§ Collected data:
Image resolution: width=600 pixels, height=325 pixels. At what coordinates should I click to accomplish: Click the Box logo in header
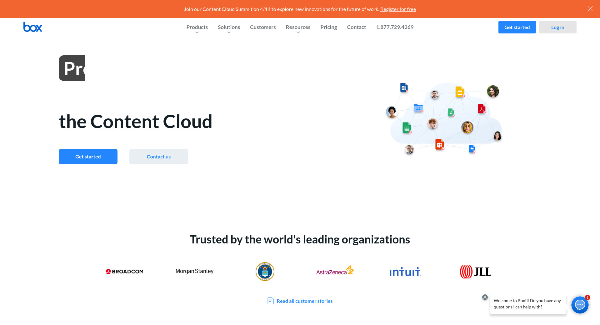click(33, 27)
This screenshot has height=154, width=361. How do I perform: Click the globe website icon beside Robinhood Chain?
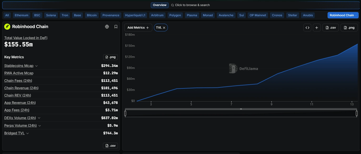tap(107, 27)
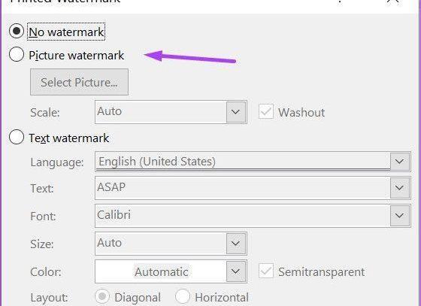Toggle the Semitransparent checkbox
Viewport: 421px width, 306px height.
[266, 271]
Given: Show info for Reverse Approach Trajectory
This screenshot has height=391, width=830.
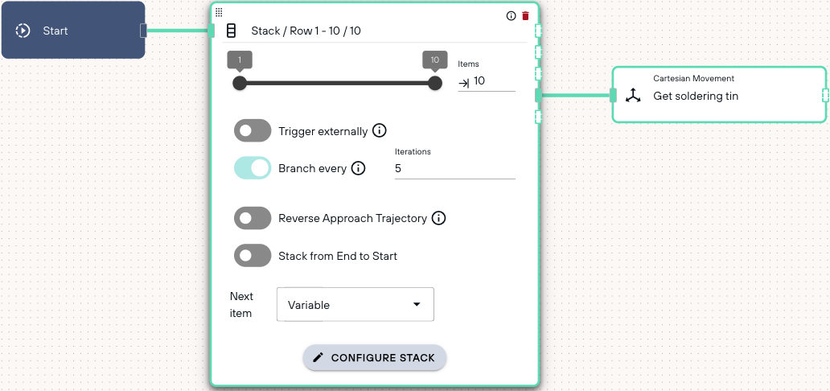Looking at the screenshot, I should click(439, 218).
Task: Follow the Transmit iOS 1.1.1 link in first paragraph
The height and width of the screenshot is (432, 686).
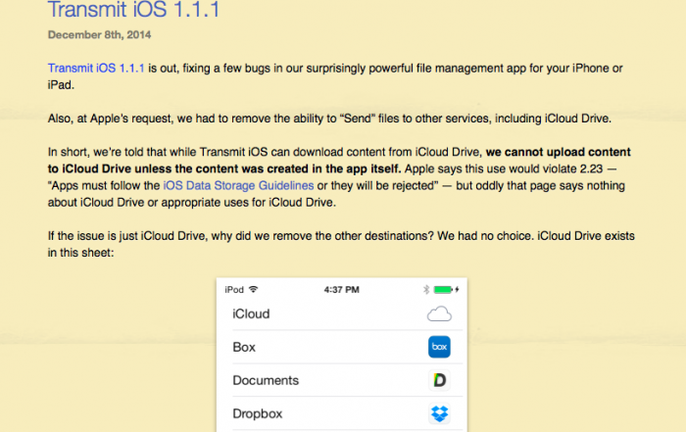Action: (x=96, y=67)
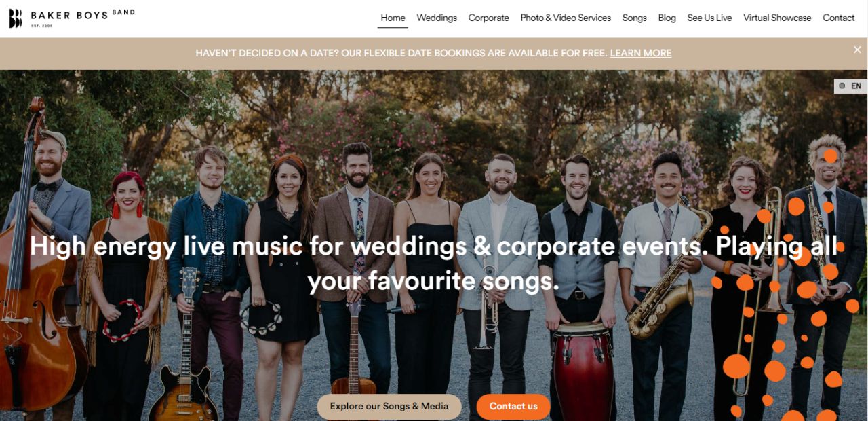
Task: Navigate to the Songs page
Action: 635,18
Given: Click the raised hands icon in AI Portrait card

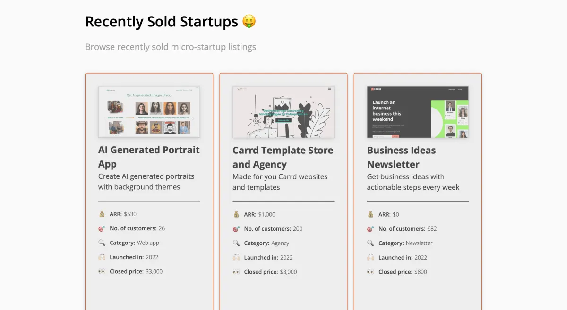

§ WHAT NEEDS TO BE DONE: Output each record above exactly as it stands, excluding all pictures.

§ ANSWER BOX:
Image resolution: width=600 pixels, height=325 pixels. At what coordinates should I click to accomplish: Click the Box logo in header
click(33, 27)
This screenshot has height=154, width=361. How do I perform: Click the globe website icon beside Robinhood Chain?
tap(107, 27)
Toggle the Semitransparent checkbox
Viewport: 421px width, 306px height.
[266, 271]
Given: Show info for Reverse Approach Trajectory
This screenshot has height=391, width=830.
Looking at the screenshot, I should click(439, 218).
Task: Follow the Transmit iOS 1.1.1 link in first paragraph
The height and width of the screenshot is (432, 686).
Action: (x=96, y=67)
Task: Navigate to the Songs page
Action: 635,18
Given: Click the raised hands icon in AI Portrait card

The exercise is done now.